Skeptics like us reached that conclusion long ago. It is
the primary reason for our impassioned pleas that that the United States and
other developed nations stop making energy policy decisions based on the
flawed climate change hypothesis. However, the article’s most breathtaking
statement was this:
“Climate scientists have definitively shown that the
buildup of carbon dioxide in the atmosphere poses a looming danger.... A 2008 paper by James Hansen, former director of NASA’s Goddard
Institute for Space Studies… showed the true gravity of the situation. In it,
Hansen set out to determine what level of atmospheric CO2 society
should aim for ‘if humanity wishes to preserve a planet similar to that on
which civilization developed and to which life on Earth is adapted.’ His
climate models showed that exceeding 350 parts per million CO2 in
the atmosphere would likely have catastrophic effects. We’ve already blown past
that limit. Right now, environmental monitoring shows concentrations around 400
ppm.…”
We would never presume to question the sincerity,
intellect, dedication or talent of these two authors. However, this statement
presents a stunning failure in applying Aristotelian logic. Even a quick
reading would make the following logical conclusions instantly obvious:
1. Hansen theorized that 350 ppm of
atmospheric CO2 would have catastrophic results.

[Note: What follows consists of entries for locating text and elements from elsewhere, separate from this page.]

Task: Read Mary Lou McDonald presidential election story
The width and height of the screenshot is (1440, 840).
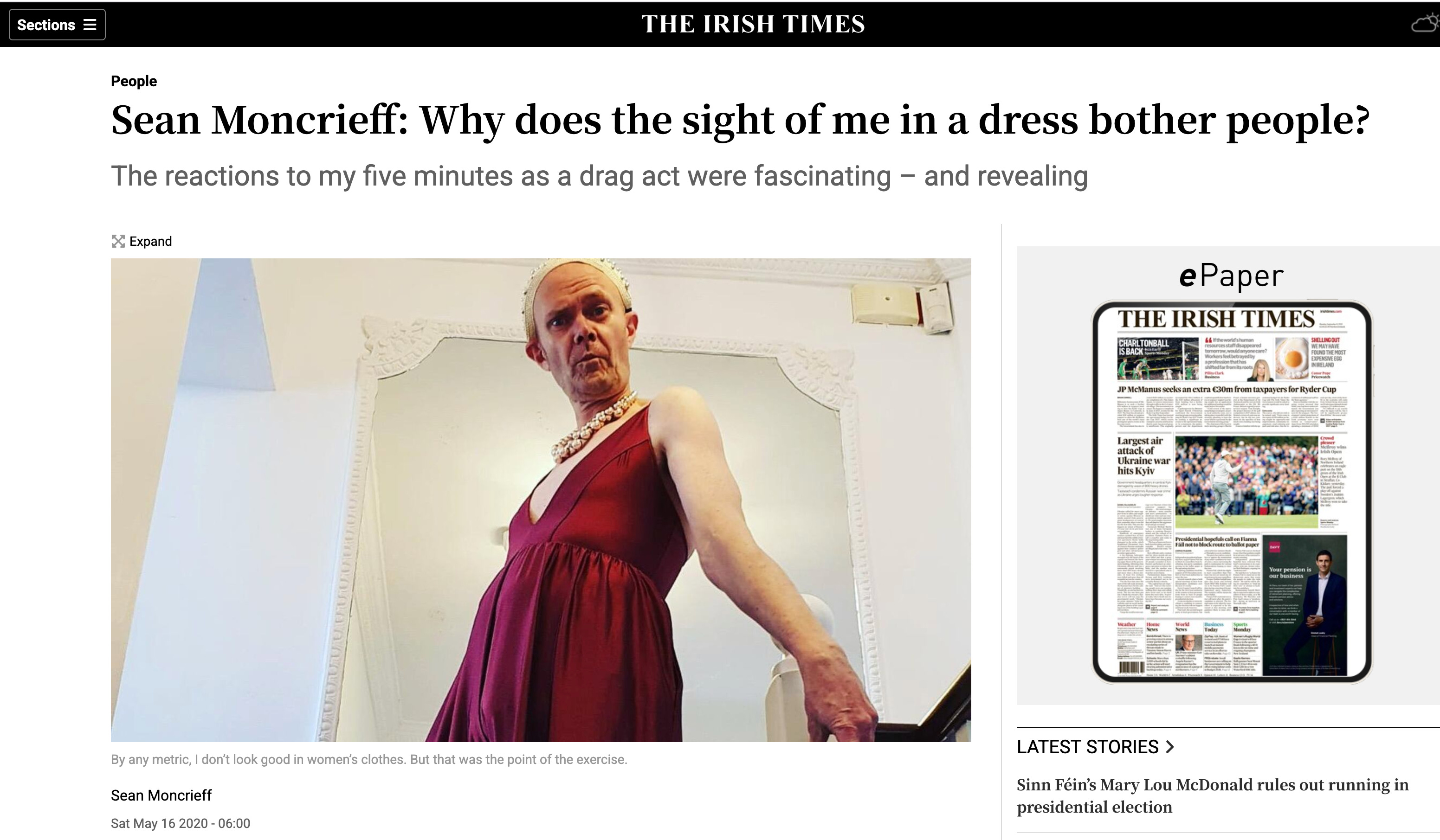Action: pos(1213,795)
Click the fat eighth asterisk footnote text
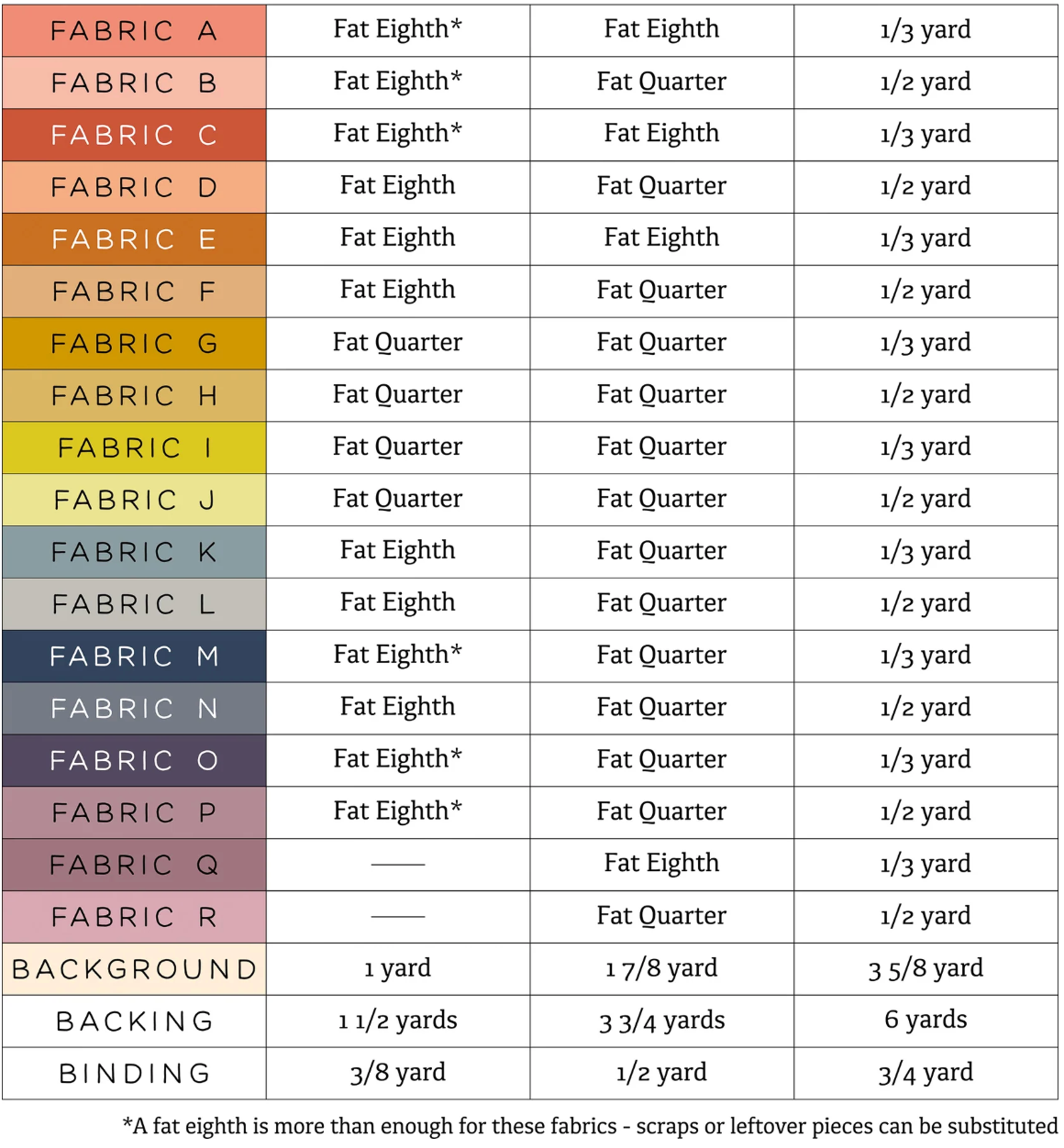Screen dimensions: 1064x1148 (590, 1126)
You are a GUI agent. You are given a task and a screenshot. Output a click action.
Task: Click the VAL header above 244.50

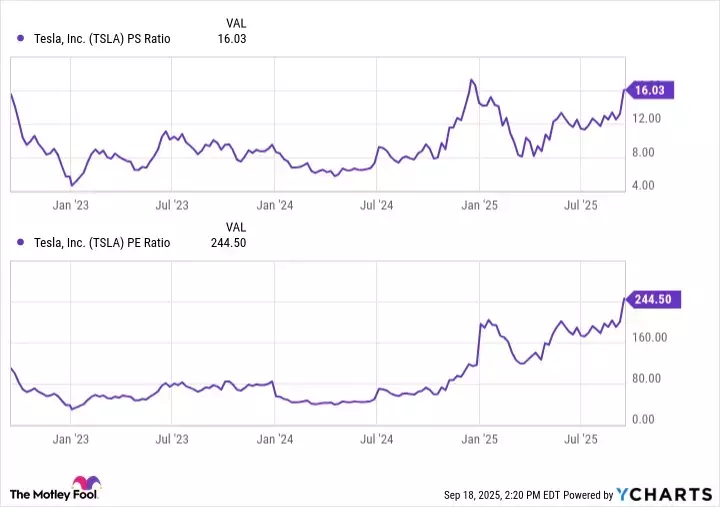click(236, 226)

2. CO2 did indeed reach, and then
exceed, this level by a significant amount.
3. There were no consequences,
much less catastrophic results, as our earlier points make clear.
4. Therefore, real-world evidence
clearly demonstrates that Hansen’s hypothesis is wrong.
This kind of reasoning (the scientific method) has served
progress and civilization well since the Seventeenth Century. But the Google
team has failed to apply it. Instead, they resorted to repeating the “slash
fossil fuel use or Earth and humanity are doomed” tautology, without regard for
logic or facts – while Mr. Schmidt impugned our intelligence, character and
ethics as CAGW skeptics.
We enthusiastically support Eric Schmidt’s admonition
that our nation base its policy decisions on facts, even when those facts do
not support an apocalyptic environmental worldview. We also support President
Obama’s advice that people should not “engage in self-censorship,” because of
bullying or “because they don’t want to offend the sensibilities of someone
whose sensibilities probably need to be offended.”
In fact, we will keep speaking out, regardless of what
Messsrs. Schmidt, Hansen and Obama might say.